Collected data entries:
·····
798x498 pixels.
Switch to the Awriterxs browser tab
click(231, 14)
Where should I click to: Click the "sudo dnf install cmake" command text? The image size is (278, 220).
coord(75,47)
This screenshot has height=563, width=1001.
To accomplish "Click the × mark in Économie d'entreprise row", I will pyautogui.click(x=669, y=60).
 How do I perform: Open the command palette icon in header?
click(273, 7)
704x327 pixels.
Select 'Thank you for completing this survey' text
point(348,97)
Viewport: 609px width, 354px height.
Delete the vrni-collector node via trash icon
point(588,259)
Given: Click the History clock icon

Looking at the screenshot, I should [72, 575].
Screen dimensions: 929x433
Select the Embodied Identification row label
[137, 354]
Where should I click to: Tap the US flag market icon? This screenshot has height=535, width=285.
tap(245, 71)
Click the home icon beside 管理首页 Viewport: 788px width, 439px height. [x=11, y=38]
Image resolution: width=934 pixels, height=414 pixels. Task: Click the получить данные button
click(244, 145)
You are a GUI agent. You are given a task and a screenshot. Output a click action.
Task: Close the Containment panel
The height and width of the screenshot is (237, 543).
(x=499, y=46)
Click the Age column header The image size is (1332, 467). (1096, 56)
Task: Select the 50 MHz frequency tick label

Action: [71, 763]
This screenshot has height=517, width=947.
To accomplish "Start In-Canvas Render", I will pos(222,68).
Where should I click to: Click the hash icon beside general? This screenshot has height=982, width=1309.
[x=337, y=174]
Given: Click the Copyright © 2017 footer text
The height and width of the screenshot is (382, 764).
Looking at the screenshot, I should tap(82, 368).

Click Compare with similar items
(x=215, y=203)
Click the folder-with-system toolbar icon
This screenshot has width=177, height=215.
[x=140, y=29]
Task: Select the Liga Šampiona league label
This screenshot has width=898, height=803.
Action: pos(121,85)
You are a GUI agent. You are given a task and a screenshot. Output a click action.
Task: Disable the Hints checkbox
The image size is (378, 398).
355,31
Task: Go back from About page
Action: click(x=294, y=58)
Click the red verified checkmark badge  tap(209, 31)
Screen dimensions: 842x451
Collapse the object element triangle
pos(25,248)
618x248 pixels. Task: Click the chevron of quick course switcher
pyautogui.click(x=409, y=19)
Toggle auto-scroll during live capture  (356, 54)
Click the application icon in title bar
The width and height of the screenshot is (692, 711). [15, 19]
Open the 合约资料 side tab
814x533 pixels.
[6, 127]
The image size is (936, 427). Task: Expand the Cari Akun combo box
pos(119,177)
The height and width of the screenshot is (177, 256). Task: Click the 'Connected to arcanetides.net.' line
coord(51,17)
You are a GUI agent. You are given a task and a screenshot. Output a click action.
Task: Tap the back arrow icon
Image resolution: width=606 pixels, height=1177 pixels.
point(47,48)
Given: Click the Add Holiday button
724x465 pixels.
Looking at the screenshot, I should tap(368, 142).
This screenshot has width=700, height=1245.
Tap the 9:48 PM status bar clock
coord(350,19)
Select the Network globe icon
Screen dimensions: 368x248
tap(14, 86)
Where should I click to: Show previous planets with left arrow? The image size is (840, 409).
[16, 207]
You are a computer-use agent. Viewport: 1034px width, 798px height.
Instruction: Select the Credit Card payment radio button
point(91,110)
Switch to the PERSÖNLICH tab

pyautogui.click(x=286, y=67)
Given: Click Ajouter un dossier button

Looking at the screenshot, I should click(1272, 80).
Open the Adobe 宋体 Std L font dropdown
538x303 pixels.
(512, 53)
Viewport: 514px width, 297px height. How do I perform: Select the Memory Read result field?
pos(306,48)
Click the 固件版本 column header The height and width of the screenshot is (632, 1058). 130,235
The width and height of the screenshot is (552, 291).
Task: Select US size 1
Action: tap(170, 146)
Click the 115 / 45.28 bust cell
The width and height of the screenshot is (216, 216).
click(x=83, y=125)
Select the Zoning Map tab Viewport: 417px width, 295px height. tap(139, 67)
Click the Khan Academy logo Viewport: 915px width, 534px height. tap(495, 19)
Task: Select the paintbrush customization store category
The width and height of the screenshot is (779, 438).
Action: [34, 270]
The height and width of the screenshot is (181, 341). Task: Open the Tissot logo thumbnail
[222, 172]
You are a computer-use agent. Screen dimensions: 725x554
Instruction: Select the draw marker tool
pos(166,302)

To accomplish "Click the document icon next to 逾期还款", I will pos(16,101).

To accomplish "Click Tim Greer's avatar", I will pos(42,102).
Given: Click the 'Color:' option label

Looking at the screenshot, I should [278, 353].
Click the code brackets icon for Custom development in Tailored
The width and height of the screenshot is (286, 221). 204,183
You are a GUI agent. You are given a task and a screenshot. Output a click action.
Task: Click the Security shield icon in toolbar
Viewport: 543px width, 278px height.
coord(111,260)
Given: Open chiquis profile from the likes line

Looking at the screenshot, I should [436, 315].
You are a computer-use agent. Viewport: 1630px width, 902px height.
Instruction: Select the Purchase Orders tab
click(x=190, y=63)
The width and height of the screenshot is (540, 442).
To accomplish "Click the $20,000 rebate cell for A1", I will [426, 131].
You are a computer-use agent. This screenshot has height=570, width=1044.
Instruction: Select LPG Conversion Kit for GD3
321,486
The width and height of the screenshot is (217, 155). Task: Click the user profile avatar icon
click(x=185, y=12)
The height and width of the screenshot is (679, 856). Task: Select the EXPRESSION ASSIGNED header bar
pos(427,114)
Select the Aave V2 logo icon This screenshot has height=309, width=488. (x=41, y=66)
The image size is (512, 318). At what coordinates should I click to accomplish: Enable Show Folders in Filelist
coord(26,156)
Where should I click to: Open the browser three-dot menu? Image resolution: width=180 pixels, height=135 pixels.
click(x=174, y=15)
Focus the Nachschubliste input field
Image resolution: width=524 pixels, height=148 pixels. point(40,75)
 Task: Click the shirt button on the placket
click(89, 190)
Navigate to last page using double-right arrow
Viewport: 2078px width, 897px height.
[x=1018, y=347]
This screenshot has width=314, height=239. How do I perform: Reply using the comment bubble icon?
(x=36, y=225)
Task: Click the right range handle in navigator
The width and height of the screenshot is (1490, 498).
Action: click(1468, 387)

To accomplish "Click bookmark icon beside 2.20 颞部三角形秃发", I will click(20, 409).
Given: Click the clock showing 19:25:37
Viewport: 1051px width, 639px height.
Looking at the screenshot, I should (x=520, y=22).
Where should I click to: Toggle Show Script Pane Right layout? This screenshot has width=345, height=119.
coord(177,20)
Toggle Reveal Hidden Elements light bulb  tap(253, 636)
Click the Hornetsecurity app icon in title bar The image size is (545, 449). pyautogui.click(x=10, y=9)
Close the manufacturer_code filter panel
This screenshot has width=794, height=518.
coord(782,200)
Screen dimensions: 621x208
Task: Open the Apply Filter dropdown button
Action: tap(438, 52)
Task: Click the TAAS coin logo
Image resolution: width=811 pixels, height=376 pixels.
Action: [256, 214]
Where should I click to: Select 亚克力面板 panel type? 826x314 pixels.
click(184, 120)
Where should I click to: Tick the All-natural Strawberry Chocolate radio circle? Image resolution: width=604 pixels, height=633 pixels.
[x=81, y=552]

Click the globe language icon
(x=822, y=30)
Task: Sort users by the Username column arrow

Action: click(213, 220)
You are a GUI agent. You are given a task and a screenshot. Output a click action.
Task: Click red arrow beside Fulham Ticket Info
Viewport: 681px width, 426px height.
·····
ASSIGNMENT: Each line of the records that contains the string "cell" must be copied.

YOUR SOLUTION:
Click the 115 / 45.28 bust cell
To accomplish "Click the $20,000 rebate cell for A1", I will [426, 131].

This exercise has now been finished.